● **Exercice**: Quelle traduction anglaise donneriez-vous de cette phrase de l'extrait sur le Groupe des six : « Trop vieux en 1914 pour être appelé sous les drapeaux, Érik Satie s’engage dans les Milices Socialistes d’Arcueil qui patrouillent la nuit pour surveiller les rues et se préparer en cas de péril. » ?

*** Extrait ***

Ce sera Les Mariés de la tour Eiffel, sur un argument loufoque et iconoclaste de l’incontournable Cocteau. On rigole une dernière fois, mais chacun est lucide. Pour Milhaud, cette œuvre collective est "assez faible" ; Poulenc est beaucoup plus direct : "quant à la musique, hormis l’ouverture d’Auric, c’est toujours de la merde".
Henri Collet, l’inventeur du nom, l’enterre deux ans plus tard dans un article intitulé "le Crépuscule des six". Jacques-Emile Blanche peindra le groupe avant sa séparation, mais Louis Durey n’est pas au tableau. Chacun suivra son chemin, et on se rassemblera bien plus tard pour des photos souvenirs où la jeunesse et l’insouciance des années folles se sont envolées. Mais leur amitié et leur légende sont restées intactes.

Le Groupe des six de Jacques Emile Blanche
Il manque Luis Durey. Derrière l'épaule de Poulenc, figure Jean Cocteau, tout jeune, et l'homme à lunettes, au fond, est Jean Wiener, pianiste et compositeur français, ami du groupe. Enfin, créant le pivot de cette composition compacte qu'elle aère et anime par sa pose non conventionnelle, sa silhouette très élancée et sa jupe blanche aux délicates broderies bleues, la pianiste Meyer-Bertin pose une touche de lumière et de fantaisie à ce portrait de groupe. C'est Bertin qui introduit sa jeune épouse auprès de Satie, dont, à 20 ans, elle devient l'interprète préférée. Satie a refusé de poser
Trop vieux en 1914 pour être appelé sous les drapeaux, Érik Satie s’engage dans les Milices Socialistes d’Arcueil qui patrouillent la nuit pour surveiller les rues et se préparer en cas de péril. A Arcueil, il vit dans la misère (sous le regard de petite fille aux grands yeux verts). Il n'a pas assez d'argent pour suivre le groupe des jeunes, de vingt-cinq ans ses cadets. Quand cette jeunesse argentée, voire très argentée pour certains, descend l'été sur la côte d'azur en décapotable, lui reste seul dans sa banlieue grise guettant, espérant la moindre avance sur composition. Il n'est absolument pas en capacité de recevoir qui que ce soit chez lui et ne peut alors rendre les invitations à déjeuner ou souper qu'il reçoit. Il observe ces jeunes, déjà très consommateurs, dépenser sans compter quand lui distribue les trois sous qu'il a en poche aux gosses d'ouvriers de son quartier.

*** Matériel ***

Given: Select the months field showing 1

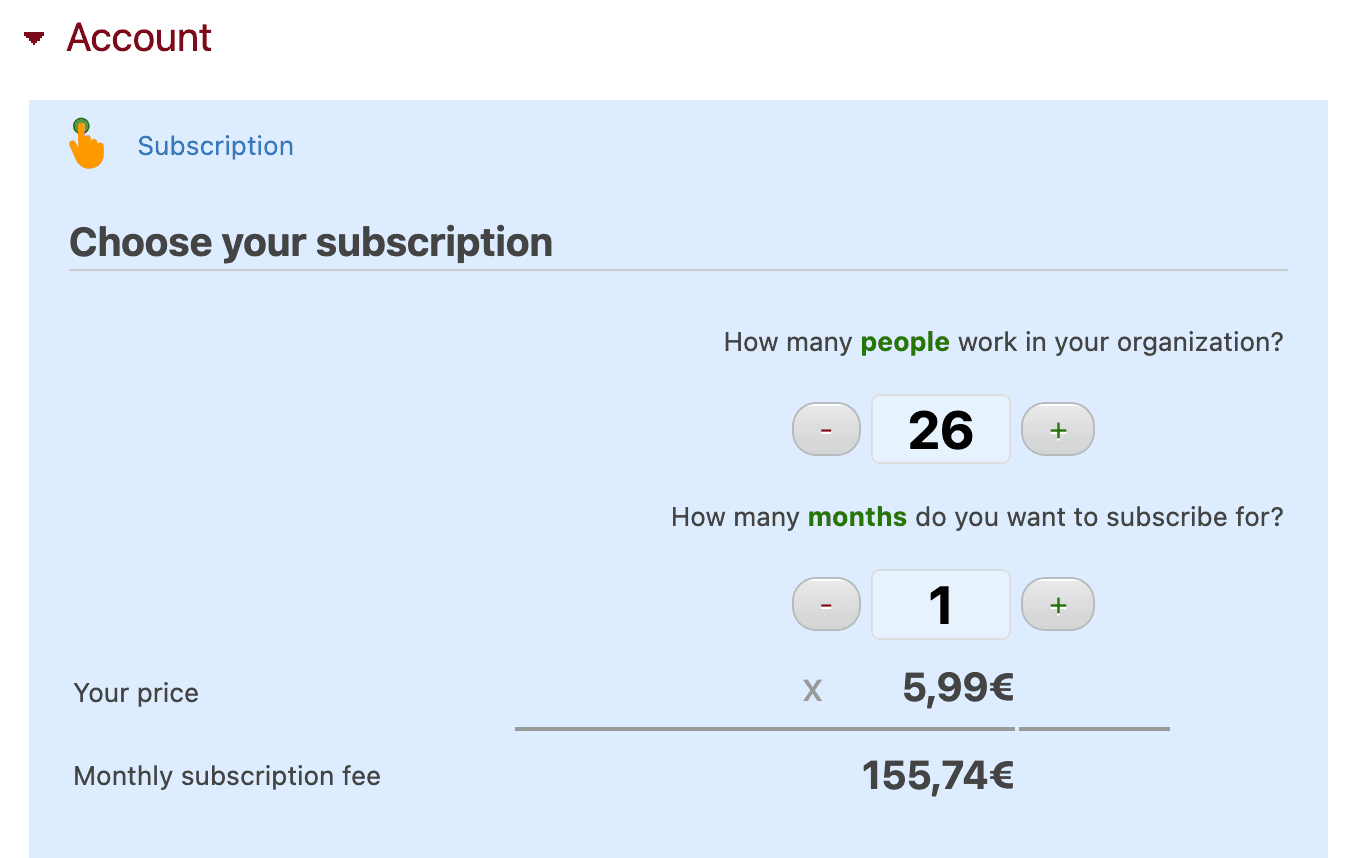Looking at the screenshot, I should pyautogui.click(x=940, y=604).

***

● **Réponse**: Too old in 1914 to be called up for military service, Érik Satie joined the Socialist Militias of Arcueil, which patrolled at night to keep watch over the streets and to be ready in case of danger.